▶ _Source items_:

----------------

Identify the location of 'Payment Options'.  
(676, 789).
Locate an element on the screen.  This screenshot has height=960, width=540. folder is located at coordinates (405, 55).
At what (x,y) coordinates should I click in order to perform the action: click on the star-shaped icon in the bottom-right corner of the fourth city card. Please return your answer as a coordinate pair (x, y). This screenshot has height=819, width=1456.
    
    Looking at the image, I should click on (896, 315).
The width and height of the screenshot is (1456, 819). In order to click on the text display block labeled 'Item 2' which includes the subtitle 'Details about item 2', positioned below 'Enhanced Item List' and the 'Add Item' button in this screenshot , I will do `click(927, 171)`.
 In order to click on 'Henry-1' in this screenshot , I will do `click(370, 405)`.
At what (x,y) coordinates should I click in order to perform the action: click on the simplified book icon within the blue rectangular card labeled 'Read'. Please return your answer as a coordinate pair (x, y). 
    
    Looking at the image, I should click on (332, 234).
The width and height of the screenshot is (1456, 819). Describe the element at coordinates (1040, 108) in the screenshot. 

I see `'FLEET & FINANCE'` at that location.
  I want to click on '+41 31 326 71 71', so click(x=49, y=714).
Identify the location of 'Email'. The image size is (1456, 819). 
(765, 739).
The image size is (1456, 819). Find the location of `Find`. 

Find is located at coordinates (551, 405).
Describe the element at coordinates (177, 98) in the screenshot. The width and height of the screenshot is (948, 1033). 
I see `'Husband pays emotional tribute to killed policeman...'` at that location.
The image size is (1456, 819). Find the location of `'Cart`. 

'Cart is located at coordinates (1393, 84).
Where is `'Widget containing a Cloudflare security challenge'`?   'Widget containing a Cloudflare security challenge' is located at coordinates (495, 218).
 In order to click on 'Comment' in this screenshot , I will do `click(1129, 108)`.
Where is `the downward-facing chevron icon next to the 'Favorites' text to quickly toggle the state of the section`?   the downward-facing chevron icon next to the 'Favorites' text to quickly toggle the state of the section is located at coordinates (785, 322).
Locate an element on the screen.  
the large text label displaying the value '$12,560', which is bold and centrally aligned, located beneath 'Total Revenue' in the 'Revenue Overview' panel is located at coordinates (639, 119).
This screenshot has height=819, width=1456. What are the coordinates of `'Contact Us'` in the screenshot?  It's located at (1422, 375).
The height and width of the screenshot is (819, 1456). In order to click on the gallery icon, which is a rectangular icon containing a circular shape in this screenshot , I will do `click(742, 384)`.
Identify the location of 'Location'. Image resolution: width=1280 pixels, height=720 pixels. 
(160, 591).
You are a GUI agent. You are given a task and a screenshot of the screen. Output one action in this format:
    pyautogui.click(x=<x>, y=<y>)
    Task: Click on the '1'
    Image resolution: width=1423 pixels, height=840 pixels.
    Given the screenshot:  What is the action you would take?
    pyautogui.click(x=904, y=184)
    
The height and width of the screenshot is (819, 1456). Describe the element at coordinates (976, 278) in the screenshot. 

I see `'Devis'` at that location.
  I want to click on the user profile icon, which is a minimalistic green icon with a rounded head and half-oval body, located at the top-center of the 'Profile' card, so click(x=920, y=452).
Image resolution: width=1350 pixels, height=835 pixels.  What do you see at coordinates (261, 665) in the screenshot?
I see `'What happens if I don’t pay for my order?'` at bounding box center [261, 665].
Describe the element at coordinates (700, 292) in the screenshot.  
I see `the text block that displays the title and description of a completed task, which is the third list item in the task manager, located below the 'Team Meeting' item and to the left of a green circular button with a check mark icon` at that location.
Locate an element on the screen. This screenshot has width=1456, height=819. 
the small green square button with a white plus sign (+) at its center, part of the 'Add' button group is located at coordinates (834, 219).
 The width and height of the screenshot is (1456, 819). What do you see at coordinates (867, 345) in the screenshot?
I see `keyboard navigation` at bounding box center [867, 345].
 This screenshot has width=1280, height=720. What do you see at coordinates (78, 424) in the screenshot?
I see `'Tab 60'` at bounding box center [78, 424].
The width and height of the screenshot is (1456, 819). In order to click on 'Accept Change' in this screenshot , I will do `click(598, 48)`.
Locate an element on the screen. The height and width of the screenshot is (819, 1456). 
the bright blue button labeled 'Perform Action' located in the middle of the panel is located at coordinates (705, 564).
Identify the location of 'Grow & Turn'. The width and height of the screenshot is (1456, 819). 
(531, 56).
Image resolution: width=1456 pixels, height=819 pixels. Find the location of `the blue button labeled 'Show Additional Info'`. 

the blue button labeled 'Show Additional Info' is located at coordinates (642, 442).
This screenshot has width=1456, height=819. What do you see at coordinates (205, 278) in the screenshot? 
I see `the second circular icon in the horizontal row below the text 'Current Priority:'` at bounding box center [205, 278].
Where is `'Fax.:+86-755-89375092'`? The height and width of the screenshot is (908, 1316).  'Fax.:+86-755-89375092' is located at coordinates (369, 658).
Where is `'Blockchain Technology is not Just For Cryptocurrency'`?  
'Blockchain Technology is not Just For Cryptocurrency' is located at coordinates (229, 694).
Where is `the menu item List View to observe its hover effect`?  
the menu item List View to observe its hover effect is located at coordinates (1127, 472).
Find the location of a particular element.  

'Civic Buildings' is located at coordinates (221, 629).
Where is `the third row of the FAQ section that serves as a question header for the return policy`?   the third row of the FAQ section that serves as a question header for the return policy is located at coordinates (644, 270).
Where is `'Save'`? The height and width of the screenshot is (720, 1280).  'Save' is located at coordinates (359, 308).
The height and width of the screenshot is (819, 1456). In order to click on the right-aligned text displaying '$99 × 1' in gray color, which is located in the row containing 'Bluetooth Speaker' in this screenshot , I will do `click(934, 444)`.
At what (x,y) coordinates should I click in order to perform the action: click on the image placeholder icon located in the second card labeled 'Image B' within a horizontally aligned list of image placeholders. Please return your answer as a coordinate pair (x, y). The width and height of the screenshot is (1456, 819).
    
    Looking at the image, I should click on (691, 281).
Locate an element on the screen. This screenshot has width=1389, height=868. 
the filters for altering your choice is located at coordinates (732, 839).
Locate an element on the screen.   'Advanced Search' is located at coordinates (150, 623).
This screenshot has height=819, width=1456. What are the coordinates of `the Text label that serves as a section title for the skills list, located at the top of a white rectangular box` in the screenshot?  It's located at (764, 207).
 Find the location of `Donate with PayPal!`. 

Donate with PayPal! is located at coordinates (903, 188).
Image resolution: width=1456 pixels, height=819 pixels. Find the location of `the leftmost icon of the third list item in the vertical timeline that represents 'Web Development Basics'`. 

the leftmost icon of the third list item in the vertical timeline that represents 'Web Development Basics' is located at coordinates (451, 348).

----------------

▶ _Aim_: Copy out every one of the items above word for word, in the same order and with the same line breaks.

▶ _Task solution_:
Identify the location of 'Payment Options'.  
(676, 789).
Locate an element on the screen.  This screenshot has height=960, width=540. folder is located at coordinates (405, 55).
At what (x,y) coordinates should I click in order to perform the action: click on the star-shaped icon in the bottom-right corner of the fourth city card. Please return your answer as a coordinate pair (x, y). This screenshot has height=819, width=1456.
    
    Looking at the image, I should click on (896, 315).
The width and height of the screenshot is (1456, 819). In order to click on the text display block labeled 'Item 2' which includes the subtitle 'Details about item 2', positioned below 'Enhanced Item List' and the 'Add Item' button in this screenshot , I will do `click(927, 171)`.
 In order to click on 'Henry-1' in this screenshot , I will do `click(370, 405)`.
At what (x,y) coordinates should I click in order to perform the action: click on the simplified book icon within the blue rectangular card labeled 'Read'. Please return your answer as a coordinate pair (x, y). 
    
    Looking at the image, I should click on (332, 234).
The width and height of the screenshot is (1456, 819). Describe the element at coordinates (1040, 108) in the screenshot. 

I see `'FLEET & FINANCE'` at that location.
  I want to click on '+41 31 326 71 71', so click(x=49, y=714).
Identify the location of 'Email'. The image size is (1456, 819). 
(765, 739).
The image size is (1456, 819). Find the location of `Find`. 

Find is located at coordinates (551, 405).
Describe the element at coordinates (177, 98) in the screenshot. The width and height of the screenshot is (948, 1033). 
I see `'Husband pays emotional tribute to killed policeman...'` at that location.
The image size is (1456, 819). Find the location of `'Cart`. 

'Cart is located at coordinates (1393, 84).
Where is `'Widget containing a Cloudflare security challenge'`?   'Widget containing a Cloudflare security challenge' is located at coordinates (495, 218).
 In order to click on 'Comment' in this screenshot , I will do `click(1129, 108)`.
Where is `the downward-facing chevron icon next to the 'Favorites' text to quickly toggle the state of the section`?   the downward-facing chevron icon next to the 'Favorites' text to quickly toggle the state of the section is located at coordinates (785, 322).
Locate an element on the screen.  
the large text label displaying the value '$12,560', which is bold and centrally aligned, located beneath 'Total Revenue' in the 'Revenue Overview' panel is located at coordinates (639, 119).
This screenshot has height=819, width=1456. What are the coordinates of `'Contact Us'` in the screenshot?  It's located at (1422, 375).
The height and width of the screenshot is (819, 1456). In order to click on the gallery icon, which is a rectangular icon containing a circular shape in this screenshot , I will do `click(742, 384)`.
Identify the location of 'Location'. Image resolution: width=1280 pixels, height=720 pixels. 
(160, 591).
You are a GUI agent. You are given a task and a screenshot of the screen. Output one action in this format:
    pyautogui.click(x=<x>, y=<y>)
    Task: Click on the '1'
    Image resolution: width=1423 pixels, height=840 pixels.
    Given the screenshot:  What is the action you would take?
    pyautogui.click(x=904, y=184)
    
The height and width of the screenshot is (819, 1456). Describe the element at coordinates (976, 278) in the screenshot. 

I see `'Devis'` at that location.
  I want to click on the user profile icon, which is a minimalistic green icon with a rounded head and half-oval body, located at the top-center of the 'Profile' card, so click(x=920, y=452).
Image resolution: width=1350 pixels, height=835 pixels.  What do you see at coordinates (261, 665) in the screenshot?
I see `'What happens if I don’t pay for my order?'` at bounding box center [261, 665].
Describe the element at coordinates (700, 292) in the screenshot.  
I see `the text block that displays the title and description of a completed task, which is the third list item in the task manager, located below the 'Team Meeting' item and to the left of a green circular button with a check mark icon` at that location.
Locate an element on the screen. This screenshot has width=1456, height=819. 
the small green square button with a white plus sign (+) at its center, part of the 'Add' button group is located at coordinates (834, 219).
 The width and height of the screenshot is (1456, 819). What do you see at coordinates (867, 345) in the screenshot?
I see `keyboard navigation` at bounding box center [867, 345].
 This screenshot has width=1280, height=720. What do you see at coordinates (78, 424) in the screenshot?
I see `'Tab 60'` at bounding box center [78, 424].
The width and height of the screenshot is (1456, 819). In order to click on 'Accept Change' in this screenshot , I will do `click(598, 48)`.
Locate an element on the screen. The height and width of the screenshot is (819, 1456). 
the bright blue button labeled 'Perform Action' located in the middle of the panel is located at coordinates (705, 564).
Identify the location of 'Grow & Turn'. The width and height of the screenshot is (1456, 819). 
(531, 56).
Image resolution: width=1456 pixels, height=819 pixels. Find the location of `the blue button labeled 'Show Additional Info'`. 

the blue button labeled 'Show Additional Info' is located at coordinates (642, 442).
This screenshot has width=1456, height=819. What do you see at coordinates (205, 278) in the screenshot? 
I see `the second circular icon in the horizontal row below the text 'Current Priority:'` at bounding box center [205, 278].
Where is `'Fax.:+86-755-89375092'`? The height and width of the screenshot is (908, 1316).  'Fax.:+86-755-89375092' is located at coordinates (369, 658).
Where is `'Blockchain Technology is not Just For Cryptocurrency'`?  
'Blockchain Technology is not Just For Cryptocurrency' is located at coordinates (229, 694).
Where is `the menu item List View to observe its hover effect`?  
the menu item List View to observe its hover effect is located at coordinates (1127, 472).
Find the location of a particular element.  

'Civic Buildings' is located at coordinates (221, 629).
Where is `the third row of the FAQ section that serves as a question header for the return policy`?   the third row of the FAQ section that serves as a question header for the return policy is located at coordinates (644, 270).
Where is `'Save'`? The height and width of the screenshot is (720, 1280).  'Save' is located at coordinates (359, 308).
The height and width of the screenshot is (819, 1456). In order to click on the right-aligned text displaying '$99 × 1' in gray color, which is located in the row containing 'Bluetooth Speaker' in this screenshot , I will do `click(934, 444)`.
At what (x,y) coordinates should I click in order to perform the action: click on the image placeholder icon located in the second card labeled 'Image B' within a horizontally aligned list of image placeholders. Please return your answer as a coordinate pair (x, y). The width and height of the screenshot is (1456, 819).
    
    Looking at the image, I should click on (691, 281).
Locate an element on the screen. This screenshot has width=1389, height=868. 
the filters for altering your choice is located at coordinates (732, 839).
Locate an element on the screen.   'Advanced Search' is located at coordinates (150, 623).
This screenshot has height=819, width=1456. What are the coordinates of `the Text label that serves as a section title for the skills list, located at the top of a white rectangular box` in the screenshot?  It's located at (764, 207).
 Find the location of `Donate with PayPal!`. 

Donate with PayPal! is located at coordinates (903, 188).
Image resolution: width=1456 pixels, height=819 pixels. Find the location of `the leftmost icon of the third list item in the vertical timeline that represents 'Web Development Basics'`. 

the leftmost icon of the third list item in the vertical timeline that represents 'Web Development Basics' is located at coordinates (451, 348).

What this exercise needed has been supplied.